Understanding the Value of Home Field Advantage Rankings in NCAA Football Betting
Unless a team has been very good at home for a stretch of several years, NCAA football betting trends have it that Home-field advantage is typically worth three points. Basically, it is because of the small advantage that the majority of the perennial football powerhouses tend to cruise through most their opponents on a regular basis, often using their vast resources and experience to win games, whether they are playing at home or on the road.

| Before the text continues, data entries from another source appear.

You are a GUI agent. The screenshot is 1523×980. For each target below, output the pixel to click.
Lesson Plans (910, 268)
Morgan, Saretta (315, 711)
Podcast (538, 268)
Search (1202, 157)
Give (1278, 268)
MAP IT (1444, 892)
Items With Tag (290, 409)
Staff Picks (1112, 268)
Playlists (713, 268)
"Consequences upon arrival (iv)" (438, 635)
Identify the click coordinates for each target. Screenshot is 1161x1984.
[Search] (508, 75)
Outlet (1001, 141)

Nevertheless, there are number of absolute hellholes to visit, often devilishly condemning even the best of teams to hard-earned eked out wins or losses. On a good number of times, visiting such home stadiums is difficult because of issues such as crowd noise, difficulty in travels and intimidating supporters associated to venues like LSU’s Death Valley. However, when considering home field advantage in the college football betting lines, mphasis is laid on more than just the atmosphere in toughest stadiums in college football. Other factors such as the nature of a division/conference, type of school (FBS/ FCS) and team consistency play important roles in influencing the NCAAF odds.

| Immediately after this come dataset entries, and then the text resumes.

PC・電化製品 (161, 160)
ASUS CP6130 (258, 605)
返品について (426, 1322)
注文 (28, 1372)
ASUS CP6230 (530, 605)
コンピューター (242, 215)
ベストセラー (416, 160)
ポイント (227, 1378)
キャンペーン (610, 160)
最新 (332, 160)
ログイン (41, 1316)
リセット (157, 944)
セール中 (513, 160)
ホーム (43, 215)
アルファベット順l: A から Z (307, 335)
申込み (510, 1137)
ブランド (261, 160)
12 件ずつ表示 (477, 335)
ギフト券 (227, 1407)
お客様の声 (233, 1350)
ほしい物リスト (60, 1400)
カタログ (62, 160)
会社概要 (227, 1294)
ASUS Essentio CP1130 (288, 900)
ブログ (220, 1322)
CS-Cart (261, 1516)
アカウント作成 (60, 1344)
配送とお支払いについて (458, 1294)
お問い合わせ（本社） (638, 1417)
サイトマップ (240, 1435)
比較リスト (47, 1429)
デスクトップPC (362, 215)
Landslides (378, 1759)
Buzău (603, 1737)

As a good example, the Florida State Seminoles have been one of the worst college football teams in home field advantage, rarely asserting their authority at home. This fact is exemplified by their 2014 run that saw them win all their seven home games, good for a 7-0 SU home mark, but only managed to cover just once in those games (a 43-3 win over Wake Forest on Oct. 4th, 2014), totaling a 1-6 ATS mark at home.

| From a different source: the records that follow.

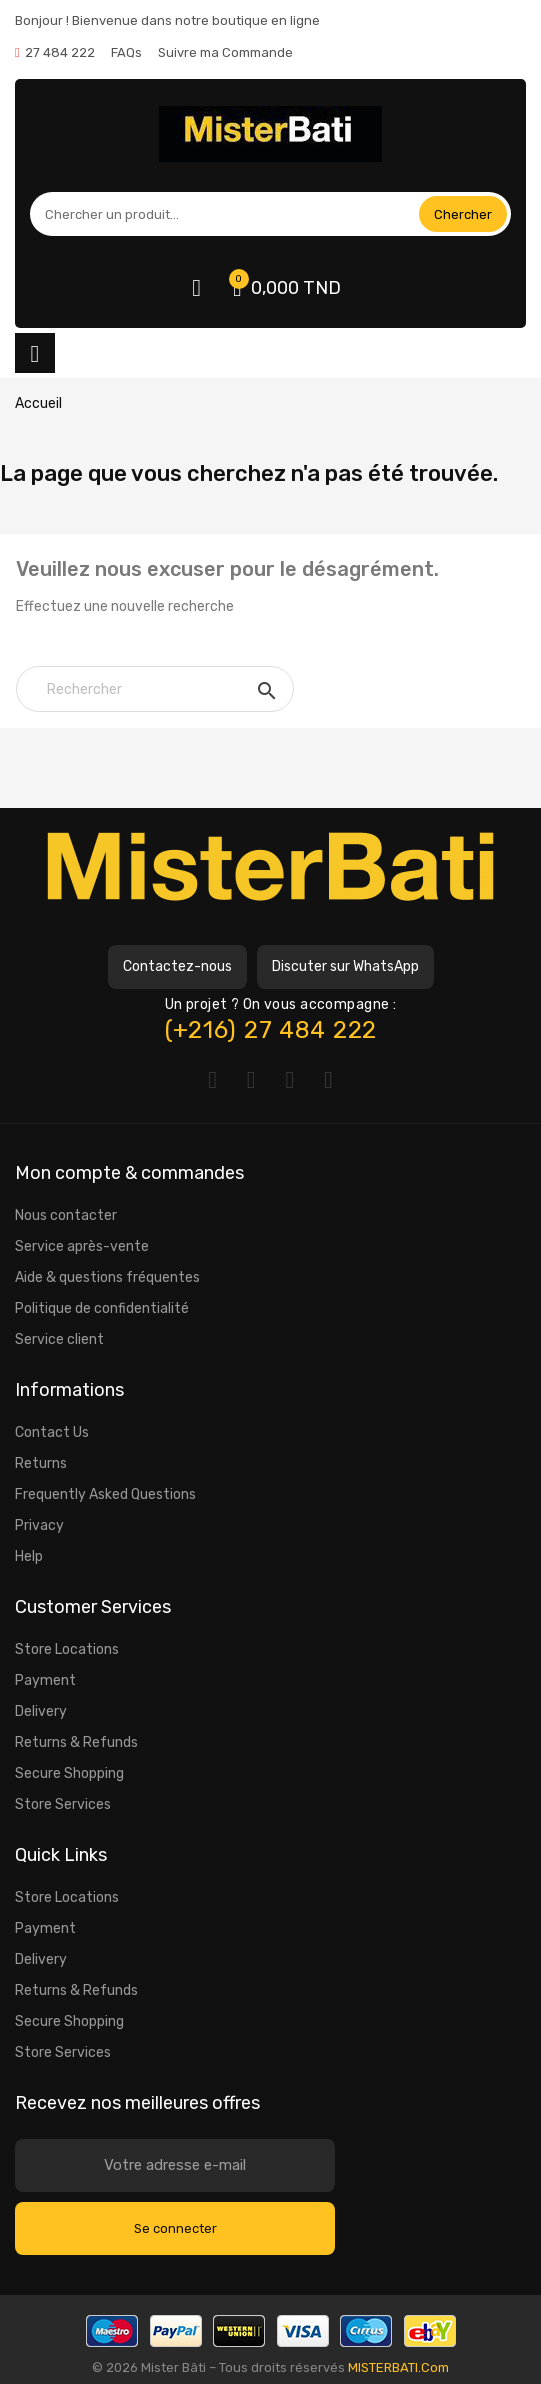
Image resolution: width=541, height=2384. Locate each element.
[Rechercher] (155, 689)
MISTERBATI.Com (398, 2367)
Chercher (463, 214)
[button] (177, 967)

Considering the Seminoles have not lost any home game since 2013 and have won 27 of the 28 overall games played in the last two seasons (including a National Championship win over Auburn in 2013), they probably don’t care much about being ranked highly in home field advantage because wins come wherever they play.
On the flipside, home advantage counts greatly for certain teams in the league and is a key reason behind their success. An example to this is the Baylor Bears, who are impressively 24-1 against-the-spread (ATS) in their last 25 home games, a record that spans over four seasons. As far as wins are concerned in those four seasons, the Bears have lost just three home games, two of those losses coming in the postseason, with their last regular-season home loss coming in 2012 against TCU (a 49-21 defeat on Oct 13).
This difficulty for teams to win or cover the spread in the Bears’ backyard is the reason why Baylor ranks among the best teams in nation in home field advantage. Interestingly, the Bears are ranked that highly in home field advantage, yet the McLane Stadium doesn’t place anywhere among the top 20 toughest stadiums to visit in college football.
As another crucial note, playing in power conferences often tends to erode away home field advantage. This is because most of the power conferences constitute elite teams, making it hard to establish consistency and dominance. Even so, there are traditionally really bad teams that tend to be a non-factor at home or away, eliminating the perceived strong home advantage for most teams playing in lower-tier conferences.
All in all, ranking highly in home field advantage isn’t necessarily a good thing, just in the same way ranking low doesn’t mean you are a bad team But as a general rule, it is best to rank highly, as that means you are able to take care of most opponents that visit your home field. Also, being able to play well both at home and on the road is better than being one-sided, where you are good at home and poor on the road or vice versa.